- [Problem statement]: Set each line of the records down again exactly, please.

Stored items
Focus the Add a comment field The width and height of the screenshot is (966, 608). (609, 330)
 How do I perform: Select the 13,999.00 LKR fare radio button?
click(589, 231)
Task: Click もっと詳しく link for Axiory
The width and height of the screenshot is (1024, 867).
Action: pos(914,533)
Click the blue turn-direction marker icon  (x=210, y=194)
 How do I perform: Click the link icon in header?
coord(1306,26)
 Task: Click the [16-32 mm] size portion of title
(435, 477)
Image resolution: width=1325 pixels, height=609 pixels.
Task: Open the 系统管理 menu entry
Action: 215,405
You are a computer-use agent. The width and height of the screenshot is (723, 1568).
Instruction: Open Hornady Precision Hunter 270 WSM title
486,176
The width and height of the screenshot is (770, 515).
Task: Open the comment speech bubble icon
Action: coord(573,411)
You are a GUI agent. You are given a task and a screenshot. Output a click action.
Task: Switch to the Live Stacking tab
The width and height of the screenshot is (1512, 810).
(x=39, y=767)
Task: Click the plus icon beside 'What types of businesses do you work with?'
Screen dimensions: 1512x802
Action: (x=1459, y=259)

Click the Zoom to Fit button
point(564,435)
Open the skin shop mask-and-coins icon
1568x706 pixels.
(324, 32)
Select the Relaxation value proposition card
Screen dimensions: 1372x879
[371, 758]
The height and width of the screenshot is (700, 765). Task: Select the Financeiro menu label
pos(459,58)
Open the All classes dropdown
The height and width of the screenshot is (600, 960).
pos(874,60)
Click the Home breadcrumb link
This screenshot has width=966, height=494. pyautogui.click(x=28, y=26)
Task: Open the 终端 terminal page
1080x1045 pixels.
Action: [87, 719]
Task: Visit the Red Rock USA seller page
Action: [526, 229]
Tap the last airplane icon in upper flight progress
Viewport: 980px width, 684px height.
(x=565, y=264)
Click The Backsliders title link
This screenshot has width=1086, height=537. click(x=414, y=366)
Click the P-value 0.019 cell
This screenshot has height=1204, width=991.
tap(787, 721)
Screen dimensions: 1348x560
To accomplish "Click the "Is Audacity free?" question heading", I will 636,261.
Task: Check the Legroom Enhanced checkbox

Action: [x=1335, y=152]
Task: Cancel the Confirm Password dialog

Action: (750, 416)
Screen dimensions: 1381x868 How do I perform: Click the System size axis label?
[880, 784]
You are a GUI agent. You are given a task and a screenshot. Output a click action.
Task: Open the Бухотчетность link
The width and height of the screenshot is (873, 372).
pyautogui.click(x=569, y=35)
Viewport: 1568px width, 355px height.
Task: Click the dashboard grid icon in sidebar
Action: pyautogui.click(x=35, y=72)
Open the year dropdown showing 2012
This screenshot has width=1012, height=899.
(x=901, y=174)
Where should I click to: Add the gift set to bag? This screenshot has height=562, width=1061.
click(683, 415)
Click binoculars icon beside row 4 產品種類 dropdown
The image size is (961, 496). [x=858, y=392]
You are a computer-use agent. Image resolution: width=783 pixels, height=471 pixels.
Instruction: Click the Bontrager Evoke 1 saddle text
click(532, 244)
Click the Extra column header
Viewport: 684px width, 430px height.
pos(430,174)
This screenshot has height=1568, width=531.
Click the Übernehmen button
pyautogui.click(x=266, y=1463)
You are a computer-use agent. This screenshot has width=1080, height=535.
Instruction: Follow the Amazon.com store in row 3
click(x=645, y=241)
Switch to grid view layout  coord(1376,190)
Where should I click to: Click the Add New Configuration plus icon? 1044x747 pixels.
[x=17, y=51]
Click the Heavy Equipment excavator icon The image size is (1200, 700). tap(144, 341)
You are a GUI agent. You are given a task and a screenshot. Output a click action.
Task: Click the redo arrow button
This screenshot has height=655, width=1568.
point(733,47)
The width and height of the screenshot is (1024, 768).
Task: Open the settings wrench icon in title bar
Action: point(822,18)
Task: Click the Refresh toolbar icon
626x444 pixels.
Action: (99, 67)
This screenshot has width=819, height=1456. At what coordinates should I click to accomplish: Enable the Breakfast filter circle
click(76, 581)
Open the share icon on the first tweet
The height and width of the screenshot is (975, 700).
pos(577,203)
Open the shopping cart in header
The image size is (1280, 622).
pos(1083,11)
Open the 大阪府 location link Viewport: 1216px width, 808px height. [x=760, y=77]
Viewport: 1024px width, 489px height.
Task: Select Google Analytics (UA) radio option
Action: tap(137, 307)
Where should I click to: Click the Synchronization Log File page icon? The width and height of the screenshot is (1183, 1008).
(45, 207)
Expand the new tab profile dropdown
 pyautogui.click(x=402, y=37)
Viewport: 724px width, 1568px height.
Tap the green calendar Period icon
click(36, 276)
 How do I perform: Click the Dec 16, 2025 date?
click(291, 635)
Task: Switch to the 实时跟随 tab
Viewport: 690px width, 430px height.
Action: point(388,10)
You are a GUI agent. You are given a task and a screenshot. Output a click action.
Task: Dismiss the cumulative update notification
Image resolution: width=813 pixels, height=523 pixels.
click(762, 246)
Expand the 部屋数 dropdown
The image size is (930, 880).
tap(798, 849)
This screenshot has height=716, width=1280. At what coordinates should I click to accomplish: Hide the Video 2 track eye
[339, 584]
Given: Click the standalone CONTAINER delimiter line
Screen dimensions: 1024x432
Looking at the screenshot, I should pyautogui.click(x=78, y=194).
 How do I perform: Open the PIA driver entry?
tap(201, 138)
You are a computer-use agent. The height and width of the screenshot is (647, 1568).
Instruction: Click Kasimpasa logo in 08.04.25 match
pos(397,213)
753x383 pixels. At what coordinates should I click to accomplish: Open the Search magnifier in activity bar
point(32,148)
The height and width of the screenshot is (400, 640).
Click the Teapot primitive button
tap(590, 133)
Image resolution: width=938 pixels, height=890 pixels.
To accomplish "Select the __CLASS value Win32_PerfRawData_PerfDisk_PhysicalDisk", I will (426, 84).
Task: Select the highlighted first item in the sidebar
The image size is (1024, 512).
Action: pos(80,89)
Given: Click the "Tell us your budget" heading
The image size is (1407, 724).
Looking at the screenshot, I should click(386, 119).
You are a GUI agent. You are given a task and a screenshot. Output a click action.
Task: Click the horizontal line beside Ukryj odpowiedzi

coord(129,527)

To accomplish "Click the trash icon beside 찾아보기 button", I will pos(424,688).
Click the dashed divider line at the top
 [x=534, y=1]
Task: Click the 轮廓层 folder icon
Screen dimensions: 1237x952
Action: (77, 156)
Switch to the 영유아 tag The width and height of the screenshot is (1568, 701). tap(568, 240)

- [Reply]:
Focus the Add a comment field The width and height of the screenshot is (966, 608). (609, 330)
 How do I perform: Select the 13,999.00 LKR fare radio button?
click(589, 231)
Task: Click もっと詳しく link for Axiory
The width and height of the screenshot is (1024, 867).
Action: pos(914,533)
Click the blue turn-direction marker icon  (x=210, y=194)
 How do I perform: Click the link icon in header?
coord(1306,26)
 Task: Click the [16-32 mm] size portion of title
(435, 477)
Image resolution: width=1325 pixels, height=609 pixels.
Task: Open the 系统管理 menu entry
Action: 215,405
You are a computer-use agent. The width and height of the screenshot is (723, 1568).
Instruction: Open Hornady Precision Hunter 270 WSM title
486,176
The width and height of the screenshot is (770, 515).
Task: Open the comment speech bubble icon
Action: coord(573,411)
You are a GUI agent. You are given a task and a screenshot. Output a click action.
Task: Switch to the Live Stacking tab
The width and height of the screenshot is (1512, 810).
(x=39, y=767)
Task: Click the plus icon beside 'What types of businesses do you work with?'
Screen dimensions: 1512x802
Action: (x=1459, y=259)

Click the Zoom to Fit button
point(564,435)
Open the skin shop mask-and-coins icon
1568x706 pixels.
(324, 32)
Select the Relaxation value proposition card
Screen dimensions: 1372x879
[371, 758]
The height and width of the screenshot is (700, 765). Task: Select the Financeiro menu label
pos(459,58)
Open the All classes dropdown
The height and width of the screenshot is (600, 960).
pos(874,60)
Click the Home breadcrumb link
This screenshot has width=966, height=494. pyautogui.click(x=28, y=26)
Task: Open the 终端 terminal page
1080x1045 pixels.
Action: [87, 719]
Task: Visit the Red Rock USA seller page
Action: [526, 229]
Tap the last airplane icon in upper flight progress
Viewport: 980px width, 684px height.
(x=565, y=264)
Click The Backsliders title link
This screenshot has width=1086, height=537. click(x=414, y=366)
Click the P-value 0.019 cell
This screenshot has height=1204, width=991.
tap(787, 721)
Screen dimensions: 1348x560
To accomplish "Click the "Is Audacity free?" question heading", I will 636,261.
Task: Check the Legroom Enhanced checkbox

Action: [x=1335, y=152]
Task: Cancel the Confirm Password dialog

Action: (750, 416)
Screen dimensions: 1381x868 How do I perform: Click the System size axis label?
[880, 784]
You are a GUI agent. You are given a task and a screenshot. Output a click action.
Task: Open the Бухотчетность link
The width and height of the screenshot is (873, 372).
pyautogui.click(x=569, y=35)
Viewport: 1568px width, 355px height.
Task: Click the dashboard grid icon in sidebar
Action: pyautogui.click(x=35, y=72)
Open the year dropdown showing 2012
This screenshot has width=1012, height=899.
(x=901, y=174)
Where should I click to: Add the gift set to bag? This screenshot has height=562, width=1061.
click(683, 415)
Click binoculars icon beside row 4 產品種類 dropdown
The image size is (961, 496). [x=858, y=392]
You are a computer-use agent. Image resolution: width=783 pixels, height=471 pixels.
Instruction: Click the Bontrager Evoke 1 saddle text
click(532, 244)
Click the Extra column header
Viewport: 684px width, 430px height.
pos(430,174)
This screenshot has height=1568, width=531.
Click the Übernehmen button
pyautogui.click(x=266, y=1463)
You are a computer-use agent. This screenshot has width=1080, height=535.
Instruction: Follow the Amazon.com store in row 3
click(x=645, y=241)
Switch to grid view layout  coord(1376,190)
Where should I click to: Click the Add New Configuration plus icon? 1044x747 pixels.
[x=17, y=51]
Click the Heavy Equipment excavator icon The image size is (1200, 700). tap(144, 341)
You are a GUI agent. You are given a task and a screenshot. Output a click action.
Task: Click the redo arrow button
This screenshot has height=655, width=1568.
point(733,47)
The width and height of the screenshot is (1024, 768).
Task: Open the settings wrench icon in title bar
Action: point(822,18)
Task: Click the Refresh toolbar icon
626x444 pixels.
Action: (99, 67)
This screenshot has width=819, height=1456. At what coordinates should I click to accomplish: Enable the Breakfast filter circle
click(76, 581)
Open the share icon on the first tweet
The height and width of the screenshot is (975, 700).
pos(577,203)
Open the shopping cart in header
The image size is (1280, 622).
pos(1083,11)
Open the 大阪府 location link Viewport: 1216px width, 808px height. [x=760, y=77]
Viewport: 1024px width, 489px height.
Task: Select Google Analytics (UA) radio option
Action: tap(137, 307)
Where should I click to: Click the Synchronization Log File page icon? The width and height of the screenshot is (1183, 1008).
(45, 207)
Expand the new tab profile dropdown
 pyautogui.click(x=402, y=37)
Viewport: 724px width, 1568px height.
Tap the green calendar Period icon
click(36, 276)
 How do I perform: Click the Dec 16, 2025 date?
click(291, 635)
Task: Switch to the 实时跟随 tab
Viewport: 690px width, 430px height.
Action: point(388,10)
You are a GUI agent. You are given a task and a screenshot. Output a click action.
Task: Dismiss the cumulative update notification
Image resolution: width=813 pixels, height=523 pixels.
click(762, 246)
Expand the 部屋数 dropdown
The image size is (930, 880).
tap(798, 849)
This screenshot has height=716, width=1280. At what coordinates should I click to accomplish: Hide the Video 2 track eye
[339, 584]
Given: Click the standalone CONTAINER delimiter line
Screen dimensions: 1024x432
Looking at the screenshot, I should pyautogui.click(x=78, y=194).
 How do I perform: Open the PIA driver entry?
tap(201, 138)
You are a computer-use agent. The height and width of the screenshot is (647, 1568).
Instruction: Click Kasimpasa logo in 08.04.25 match
pos(397,213)
753x383 pixels. At what coordinates should I click to accomplish: Open the Search magnifier in activity bar
point(32,148)
The height and width of the screenshot is (400, 640).
Click the Teapot primitive button
tap(590, 133)
Image resolution: width=938 pixels, height=890 pixels.
To accomplish "Select the __CLASS value Win32_PerfRawData_PerfDisk_PhysicalDisk", I will (426, 84).
Task: Select the highlighted first item in the sidebar
The image size is (1024, 512).
Action: pos(80,89)
Given: Click the "Tell us your budget" heading
The image size is (1407, 724).
Looking at the screenshot, I should click(386, 119).
You are a GUI agent. You are given a task and a screenshot. Output a click action.
Task: Click the horizontal line beside Ukryj odpowiedzi

coord(129,527)

To accomplish "Click the trash icon beside 찾아보기 button", I will pos(424,688).
Click the dashed divider line at the top
 [x=534, y=1]
Task: Click the 轮廓层 folder icon
Screen dimensions: 1237x952
Action: (77, 156)
Switch to the 영유아 tag The width and height of the screenshot is (1568, 701). tap(568, 240)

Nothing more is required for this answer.